In some situations the court may decide it is not appropriate to appoint a family member. This could be for various reasons, but as an example it could be that P’s family, albeit all agreed about P’s placement and care, do not have good relations with each other. This could make it difficult if one of the family member’s is the representative, and has to consult other family members and report back on their behalf to the court. Another example may be if the family member or friend has too many other commitments and could not take on the role.
In such a situation, or if there are no family members or friends of P who can take on the role, then an advocate should be appointed to act as P’s representative.
If you already are in contact with the local authority, we would suggest asking them if they consider P’s case to be one where a representative would be suitable. If so, ask if they agree to you being appointed as the representative, and if they can ask the court to appoint you when they make their application to the court.
Alternatively you can ask the court yourself if you can be appointed as P’s representative. If proceedings have already started, you can ask the court to appoint you by filing a COP9 Application Form. You may need to provide supporting information by way of a COP24 Witness Statement. Make sure to send a copy of your application and any other documents you file with the court to all of the parties in the case.
It will ultimately by up to the court to decide whether P does not need to be a party, and whether to appoint you as his/her representative.
The Mental Capacity Act 2005 sets out at s.4(6) what a person must consider when making a best interests decision on behalf of P. It applies therefore to a person who lacks capacity to make a certain decision (e.g. about his/her residence), and for whom a best interests decision must be made on their behalf.
The person or public body making the decision on P’s behalf must consider, so far as is reasonably ascertainable:
a) P’s past and present wishes and feelings (and, in particular, any relevant written statement made by him when he had capacity),
b) The beliefs and values that would be likely to influence his decision if he had capacity, and
c) The other factors that he would be likely to consider if he were able to do so.
It is your role as P’s representative to provide the court with this information. This will mean, in most cases, preparing a COP24 Witness Statement (link above) addressing these points. You should try and tell the court as much of this information as possible, either from your own knowledge of P, and/or from speaking with others who know P. You should also meet with P and speak to him/her about the issues in the case, and find out what their wishes are, as even if P lacks capacity he/she may be able to express a wish or a feeling about the decision that is to be made. You could also speak with people who live with or care for P, to try and find out if P’s wishes and feelings can be ascertained from his/her behaviours, or whether P generally seems to be content with his/her care arrangements. They might also be able to tell you how the care plan works for P in practice.
Where relevant you should also read P’s care plan and highlight any issues with this to the court.
The court may also direct you to carry out other specific functions; this will be particular to P’s case.

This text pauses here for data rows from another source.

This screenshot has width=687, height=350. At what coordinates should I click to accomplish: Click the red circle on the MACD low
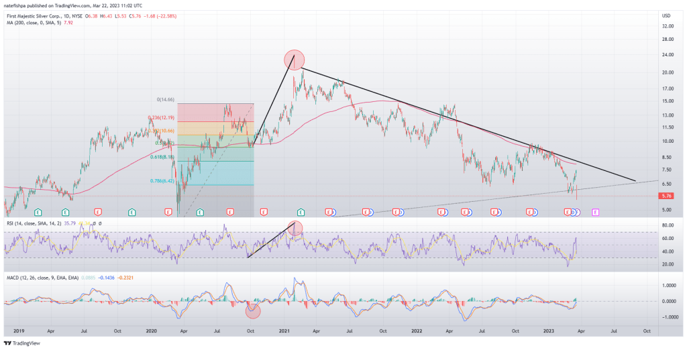click(x=253, y=310)
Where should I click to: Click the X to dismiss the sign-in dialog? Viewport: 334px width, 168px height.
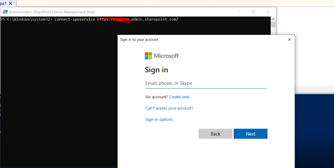pyautogui.click(x=289, y=40)
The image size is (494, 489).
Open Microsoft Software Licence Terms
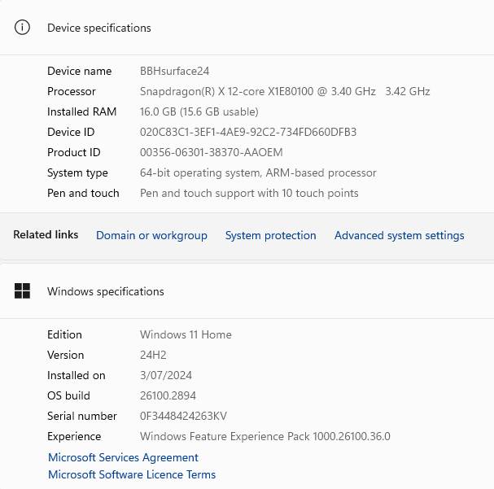click(132, 474)
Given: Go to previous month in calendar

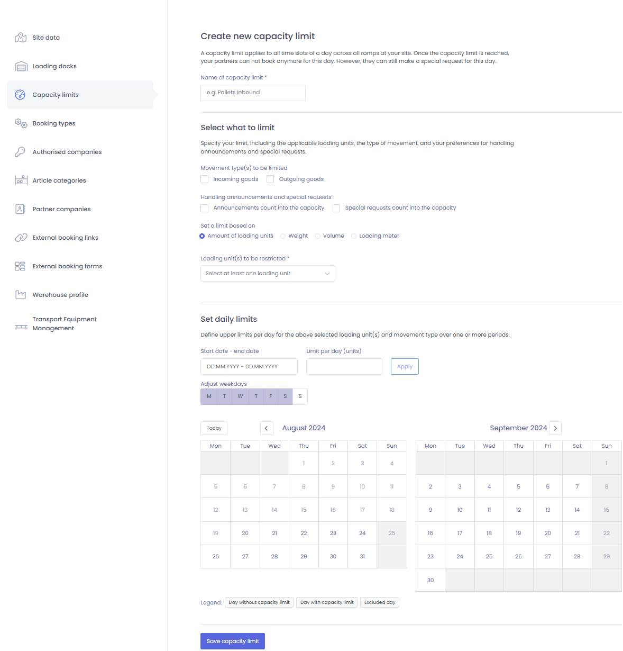Looking at the screenshot, I should tap(267, 428).
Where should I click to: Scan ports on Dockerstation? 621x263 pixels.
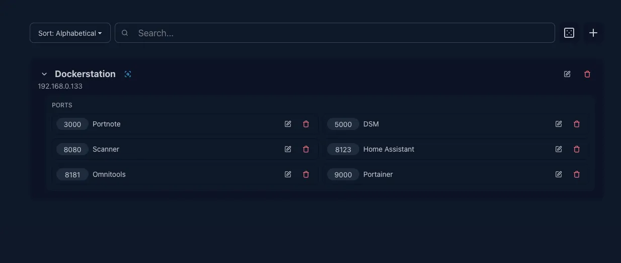click(128, 74)
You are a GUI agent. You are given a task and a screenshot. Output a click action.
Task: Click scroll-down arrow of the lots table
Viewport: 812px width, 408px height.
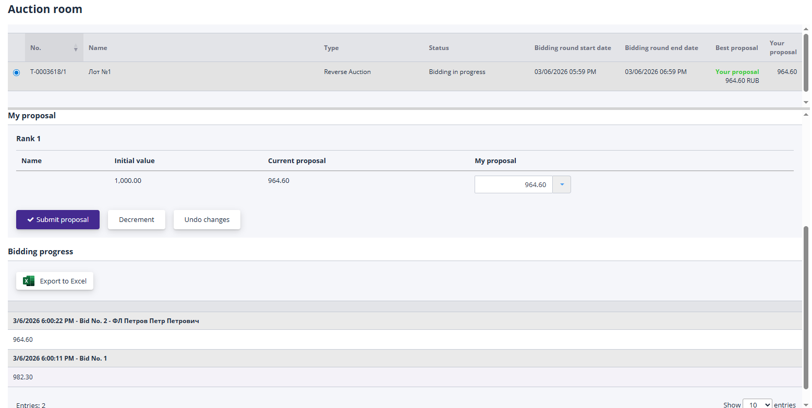click(x=806, y=102)
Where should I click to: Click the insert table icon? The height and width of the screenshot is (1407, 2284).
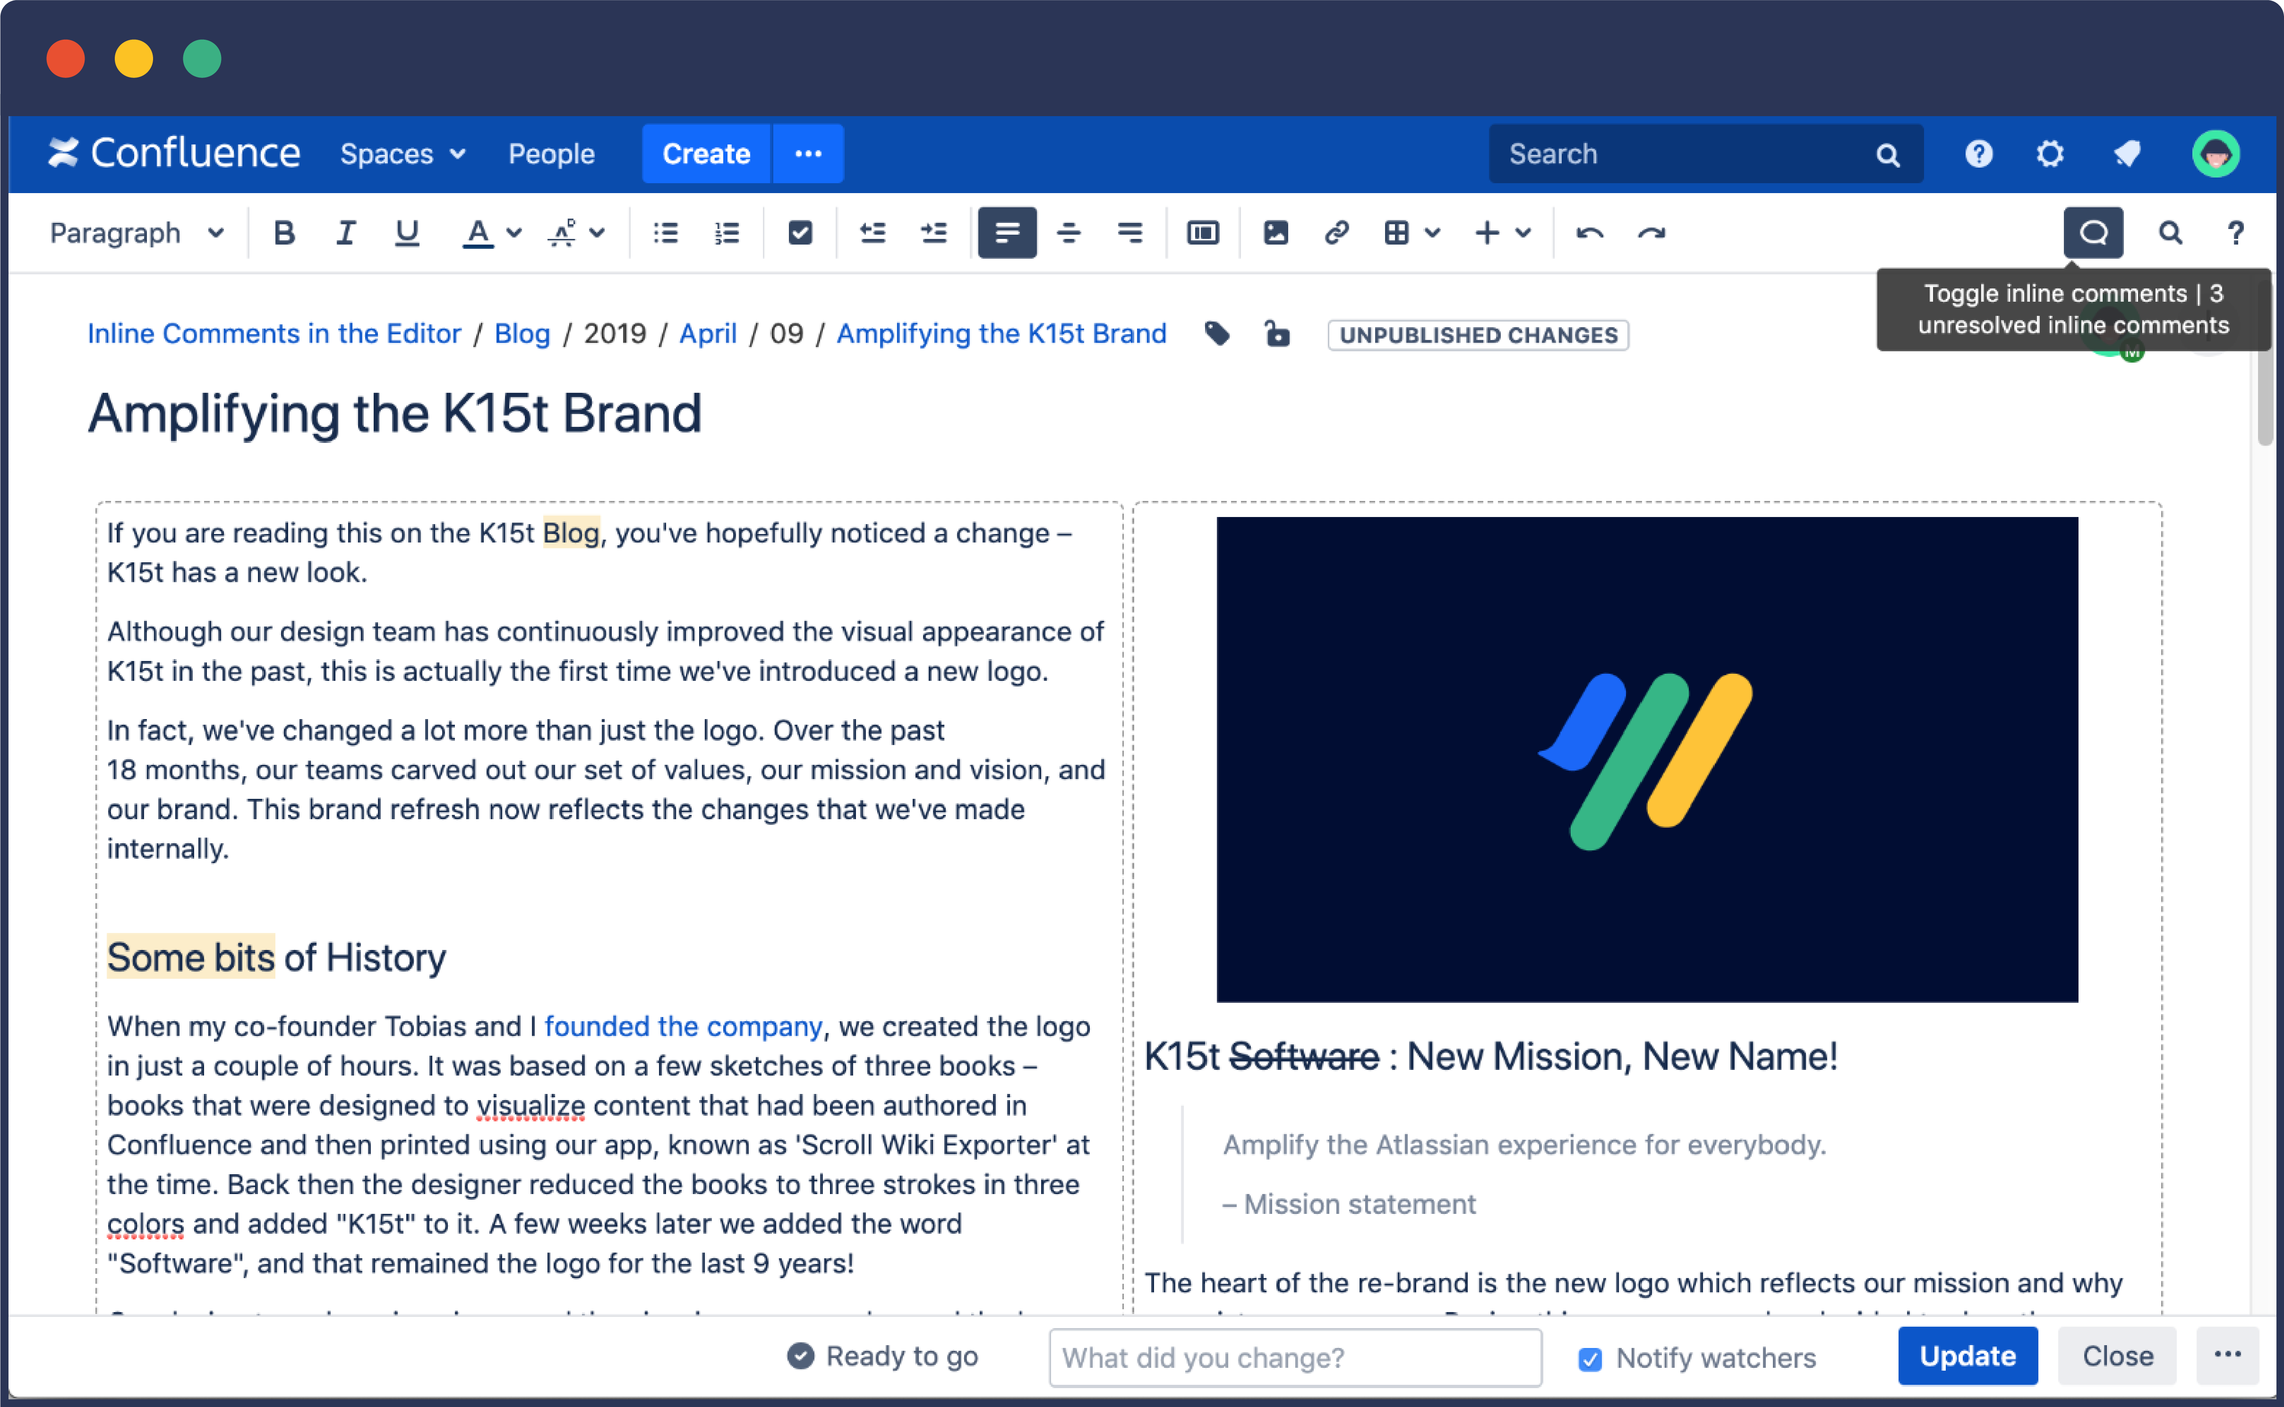pos(1395,232)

As the Judge may not meet with P, and is unlikely to attend at P’s place of residence, the information you can provide about P’s wishes and feelings, and feedback from his/her place of residence is very important in helping the court to make its decision, and in ensuring P’s participation in the case.

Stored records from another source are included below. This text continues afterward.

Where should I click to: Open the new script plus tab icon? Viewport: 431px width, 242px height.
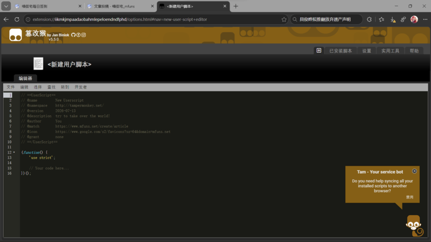coord(318,51)
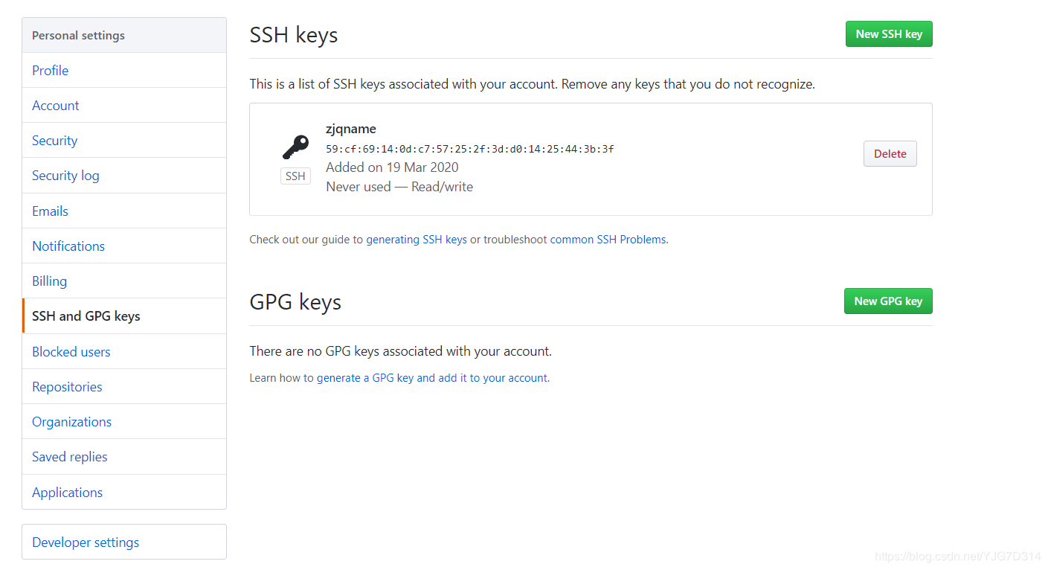
Task: Open the common SSH Problems link
Action: (608, 240)
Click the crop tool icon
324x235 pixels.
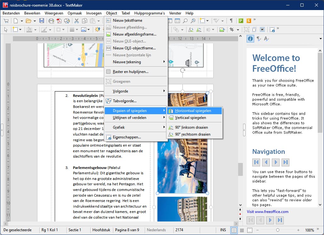232,30
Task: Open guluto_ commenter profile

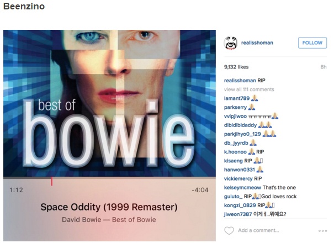Action: (x=233, y=197)
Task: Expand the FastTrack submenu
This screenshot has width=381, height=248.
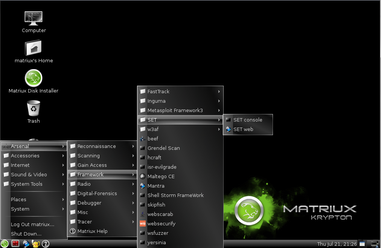Action: 159,91
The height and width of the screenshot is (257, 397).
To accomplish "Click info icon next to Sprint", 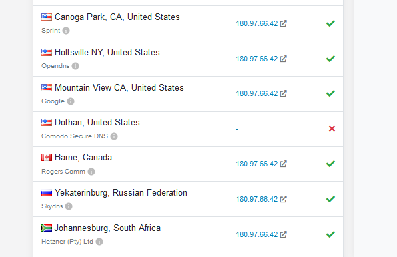I will pos(66,31).
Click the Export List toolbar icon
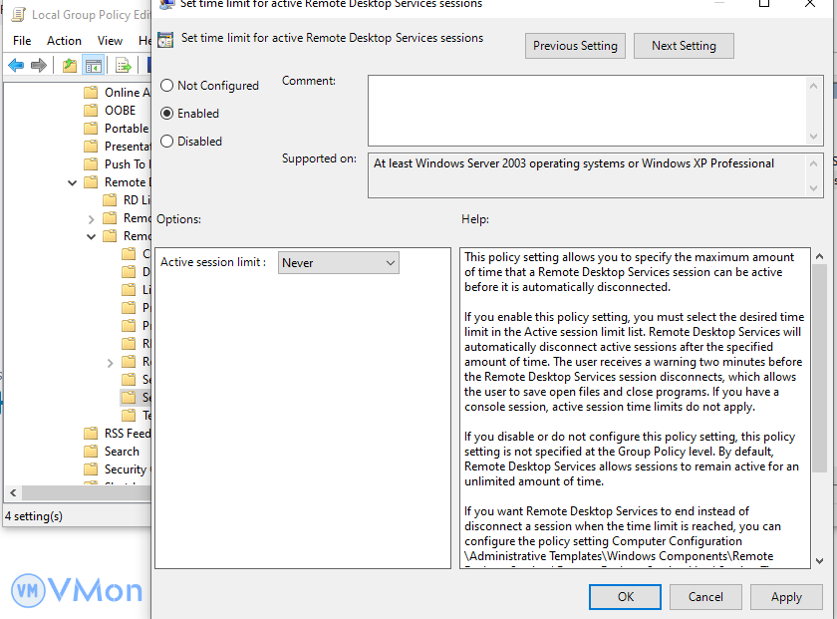 (124, 66)
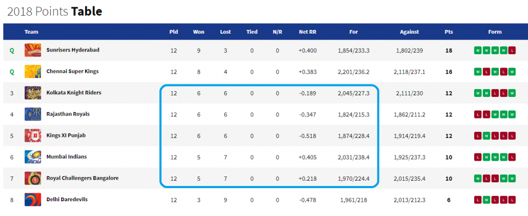The image size is (528, 216).
Task: Select the Won column header
Action: [x=199, y=32]
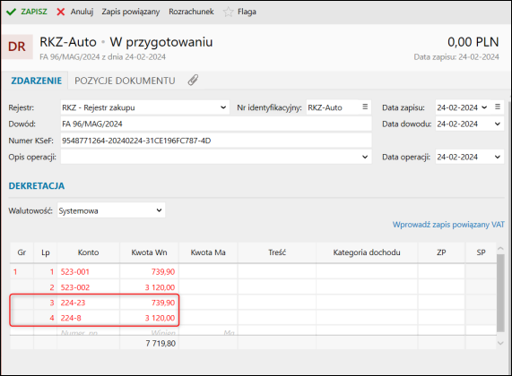Open the paperclip attachments tab
This screenshot has height=376, width=512.
point(193,80)
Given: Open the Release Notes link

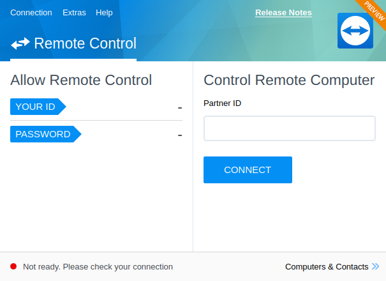Looking at the screenshot, I should pyautogui.click(x=283, y=13).
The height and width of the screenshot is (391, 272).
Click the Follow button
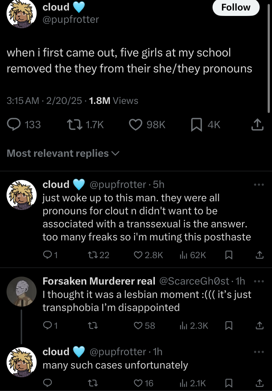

If there are oral hearings at court, you may need to attend these. Sometimes hearings are only “on the papers”, where the Judge will consider all of the documents filed and make an order without the parties having to attend court.
As P’s representative, you may have an ongoing role. If, for example, P is deprived of his/her liberty in a supported living placement, the court will need to review that deprivation at least once a year. Each year therefore you will need to report to the court as above.